One night this culminated in a reprimand from her husband that was sharper and more wounding than Pesha had been prepared for.
“Don’t you ever shut up?”
A slap across her face wouldn’t have jolted her as much.
It is possible that these brusque, unfriendly words could have been spoken in jest. (They were not.) It is also possible that they slipped out in an unguarded moment of honesty and were at least a tactical error. Cruel thoughts can tramp through even the most saintly mind—but the good husbands are the ones who don’t let them linger. However, the look in Ishmael’s eyes bespoke honest-to-goodness opprobrium and annoyance. He meant precisely what he said, and he didn’t care if he damaged Pesha’s feelings.
Pesha’s face turned bright red and she nervously ran her hands over her shoulders, as if to shield herself from further missiles. However, now that he had made this rebuke, Pesha’s laconic husband had nothing more to add. He merely stood up and began undressing for bed.
Instantaneously, humiliation mutated into loathing. Pesha sat quietly in her chair, staring off into an empty corner, as her husband finished his nightly ablutions, turned away from her, and fell into untroubled sleep. And she continued to sit, as hour after hour ticked by, filled with too much rage to undress in front of him, even if he was asleep. She certainly was not about to lie down next to him.

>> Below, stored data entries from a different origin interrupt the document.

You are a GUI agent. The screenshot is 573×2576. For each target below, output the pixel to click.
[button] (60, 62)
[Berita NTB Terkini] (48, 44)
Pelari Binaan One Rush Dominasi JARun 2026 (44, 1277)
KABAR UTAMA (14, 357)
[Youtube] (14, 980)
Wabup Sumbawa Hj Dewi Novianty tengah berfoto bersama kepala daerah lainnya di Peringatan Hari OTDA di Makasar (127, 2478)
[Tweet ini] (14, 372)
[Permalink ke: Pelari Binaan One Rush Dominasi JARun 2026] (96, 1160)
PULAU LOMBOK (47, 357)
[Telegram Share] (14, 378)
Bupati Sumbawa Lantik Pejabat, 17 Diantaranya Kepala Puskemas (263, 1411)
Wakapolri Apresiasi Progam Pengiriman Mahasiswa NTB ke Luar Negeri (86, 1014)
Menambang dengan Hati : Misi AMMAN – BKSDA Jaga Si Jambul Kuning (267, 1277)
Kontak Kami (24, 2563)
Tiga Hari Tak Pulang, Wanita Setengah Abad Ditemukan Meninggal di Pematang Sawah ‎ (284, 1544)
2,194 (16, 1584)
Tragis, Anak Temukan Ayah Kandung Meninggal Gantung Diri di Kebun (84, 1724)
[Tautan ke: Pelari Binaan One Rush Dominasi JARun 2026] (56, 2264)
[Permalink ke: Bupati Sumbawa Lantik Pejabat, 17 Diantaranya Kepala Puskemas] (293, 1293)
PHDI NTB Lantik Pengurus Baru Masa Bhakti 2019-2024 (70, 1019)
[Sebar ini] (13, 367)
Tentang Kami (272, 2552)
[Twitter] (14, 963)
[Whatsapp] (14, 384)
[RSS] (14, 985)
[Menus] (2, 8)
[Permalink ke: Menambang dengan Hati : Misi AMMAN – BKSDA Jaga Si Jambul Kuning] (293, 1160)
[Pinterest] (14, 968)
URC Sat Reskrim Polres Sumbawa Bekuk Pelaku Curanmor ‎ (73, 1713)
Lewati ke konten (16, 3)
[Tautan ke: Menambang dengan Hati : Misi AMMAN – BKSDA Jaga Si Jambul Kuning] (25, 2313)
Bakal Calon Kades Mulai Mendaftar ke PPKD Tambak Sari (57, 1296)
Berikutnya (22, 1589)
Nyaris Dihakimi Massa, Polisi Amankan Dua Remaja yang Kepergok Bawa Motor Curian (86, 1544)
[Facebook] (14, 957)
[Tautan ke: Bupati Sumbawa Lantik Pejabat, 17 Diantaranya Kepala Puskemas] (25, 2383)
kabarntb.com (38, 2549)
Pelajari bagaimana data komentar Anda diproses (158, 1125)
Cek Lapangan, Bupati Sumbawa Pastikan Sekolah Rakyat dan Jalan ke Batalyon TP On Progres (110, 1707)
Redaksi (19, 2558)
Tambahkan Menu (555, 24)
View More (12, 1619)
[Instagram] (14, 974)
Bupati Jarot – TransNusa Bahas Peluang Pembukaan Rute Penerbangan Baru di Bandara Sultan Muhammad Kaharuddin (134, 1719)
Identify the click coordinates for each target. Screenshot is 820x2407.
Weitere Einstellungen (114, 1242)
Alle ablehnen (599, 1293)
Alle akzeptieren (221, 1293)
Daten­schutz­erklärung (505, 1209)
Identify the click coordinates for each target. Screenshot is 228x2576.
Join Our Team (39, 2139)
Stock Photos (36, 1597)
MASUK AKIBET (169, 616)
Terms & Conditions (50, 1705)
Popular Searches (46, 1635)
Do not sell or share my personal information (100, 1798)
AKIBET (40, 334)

How dare he, she angrily mused to herself. How dare he?! Who did he think he was? What kind of man says bubkes* to his wife for the first three months of marriage and then when he decides to open his mouth he does so with an insult? What was she interrupting that was so damn important that he needed to deliberately go out of his way to bully and chasten her?
Of course, millions of husbands have accused their wives of blabbermouthism without permanently severin
g the marital bond. But this was early enough into their life together that Pesha felt certain underlying assumptions needed to be redrawn—and going to the trouble of amending a first impression makes the adjuster doubly resentful, as one of the sages noted. (I forget which one.) It wasn’t that she didn’t like her husband after that evening. She despised him. It wasn’t that some of her other suitors were cast in a more sympathetic light—all of them were. She thought she was crazy to reject any of them in favor of the mean, boorish creature she wound up with. How did such a thing happen?
She didn’t sleep next to Ishmael the next night. Or the night after. She decided on that first smoldering evening never to touch him again without meaningful concessions and contrition. (However, Pesha was an astute enough reader of character to know that would never happen.)
And while one couldn’t begin to fathom Ishmael Lindauer’s peculiar mind, he, too, sensed that something had changed between him and his wife.
Dinner would be set out for him when he got home, but Pesha had already eaten and refused to share her company with him. She sat in the rocking chair and fiddled with her knitting. The meals she served were much less inviting than previous ones. The carrots were undercooked and hard; the fish was mealy; the chicken was dry and flavorless.
Her duties as a seamstress were likewise treated in a perfunctory, uncaring way.
“Could you patch my trousers?” he asked.
“Leave it on my sewing pile.”
That was the end of the interaction. He would find the trousers in his wardrobe a week or so later, without comment. The effort that she put into them was pathetic.
She busied herself with housework over the course of the evening and usually fell asleep in her rocking chair. She curled up in bed only after he had left for the day.
And even though mutual hatred between man and woman does not always preclude physical intimacy (it is, I’ve heard, sometimes inflamed by it), Pesha was having none of it. She would accept not so much as a handshake from her husband. After a few weeks Ishmael’s patience ran out.